• _TASK INSTRUCTIONS_
Below are the records; print exactly the lines from the one with "Click the Training project avatar icon" through the last, both included, and leave the pictures out.

• _MATERIALS PROVIDED_
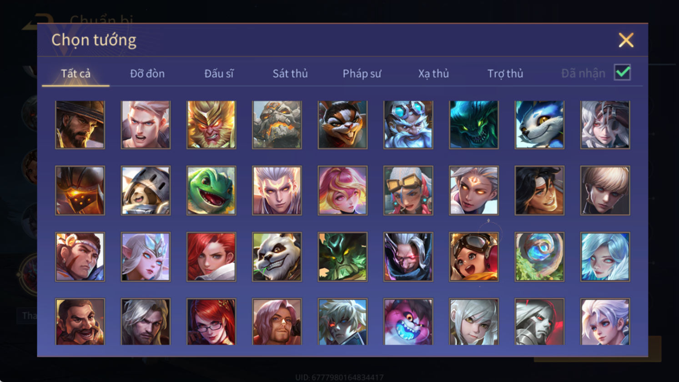
Task: Select the Tất cả tab
Action: point(75,73)
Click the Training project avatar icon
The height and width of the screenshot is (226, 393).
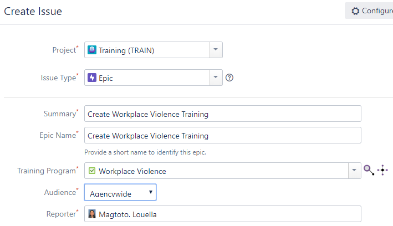pyautogui.click(x=92, y=50)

• _RESPONSE BELOW_
Click the Training project avatar icon
The height and width of the screenshot is (226, 393).
pyautogui.click(x=92, y=50)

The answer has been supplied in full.